Source text Block Start
The White House is hosting a screening of the gory 2018 anti-abortion film Gosnell on Friday, according to an invitation sent to pro-life activists and others last week. The film depicts second- and third-trimester abortions in gruesome detail, and the screening seems intended as a gesture of support for the anti-abortion activist community at a moment when “late-term” abortions have become the focus of heated political and cultural debate.
Gosnell, subtitled “The Trial of America’s Biggest Serial Killer,” tells the story of the 2013 prosecution of Kermit Gosnell, a Philadelphia abortion doctor found guilty of three counts of first-degree murder in botched abortions that prosecutors said resulted in live births. Gosnell’s clinic catered to poor women, and prosecutors described it as a “house of horrors” rife with health code violations.
The indie drama, which made its debut in October, became a cause célèbre among conservatives after producers accused the mainstream media and Hollywood of bias against it. The conservative site Newsmax called Gosnell “the movie Hollywood does not want you to see.” The film was screened last year at the Values Voter Summit, and the activist group Students for Life has sponsored dozens of screenings on high school and college campuses. Actor Dean Cain, who starred in the movie as a detective who uncovers Gosnell’s crimes, has continued to give interviews on abortion politics. He told Fox & Friends this year that New York state’s new legal protections for abortion rights “would make the crimes of Kermit Gosnell legal.”
Source text Block End
Dataset entries Block Start
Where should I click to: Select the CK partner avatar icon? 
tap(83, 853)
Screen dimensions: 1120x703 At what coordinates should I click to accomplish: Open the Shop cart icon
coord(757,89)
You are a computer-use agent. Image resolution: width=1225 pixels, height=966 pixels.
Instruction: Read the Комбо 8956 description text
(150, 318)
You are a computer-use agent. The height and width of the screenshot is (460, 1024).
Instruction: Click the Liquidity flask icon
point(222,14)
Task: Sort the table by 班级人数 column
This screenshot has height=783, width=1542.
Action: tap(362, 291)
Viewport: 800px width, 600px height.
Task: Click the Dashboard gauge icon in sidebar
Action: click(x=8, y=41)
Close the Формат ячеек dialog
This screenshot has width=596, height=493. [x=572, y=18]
Dataset entries Block End
Parts of the exercise:
**1)** Can you condense the paragraph in the Gosnell film article that begins "Gosnell, subtitled" into a short bulleted list of its main facts?
**2)** Could you carry the Gosnell film article further, picking up right after its final sentence?

Answers given:
**1)**
- The film is subtitled "The Trial of America's Biggest Serial Killer."
- It tells the story of the 2013 prosecution of Kermit Gosnell, a Philadelphia abortion doctor.
- He was found guilty of three counts of first-degree murder in botched abortions that prosecutors said resulted in live births.
- His clinic catered to poor women.
- Prosecutors described the clinic as a "house of horrors" rife with health code violations.

**2)**
The White House screening of Gosnell takes place just a few weeks after another bloody anti-abortion film, Unplanned, opened at No. 4 at the box office, taking in more than $6 million in its first weekend. Unplanned is a dramatization of the life of a former Planned Parenthood clinic director who became an anti-abortion activist. The film has received public support from conservatives including Donald Trump Jr. and Sen. Ted Cruz; Vice President Mike Pence called it “deeply inspiring.” The star of Unplanned, Ashley Bratcher, has become a spokesperson for the film’s pro-life message; she wrote an op-ed for Fox News in December in which she revealed that her mother had planned to abort her before changing her mind.
Friday’s Gosnell screening appears to be the first politically controversial movie to be screened at Trump’s White House. (The White House did not respond immediately to a request for comment about the Gosnell screening; this post will be updated if that changes.)
Presidents have hosted film screenings at the White House since Franklin Roosevelt converted a cloakroom into a movie theater in 1942. The theater is sometimes used privately by the president and his family, but has also been used to host small groups for screenings with political or cultural significance. President Obama hosted a screening of The Danish Girl, about an early-20th-century transgender artist, as part of an event honoring LGBTQ activists in 2015, for example. The first movie Trump screened as president was the Pixar sequel Finding Dory. The White House said at the time that he introduced the film but did not stay to watch it.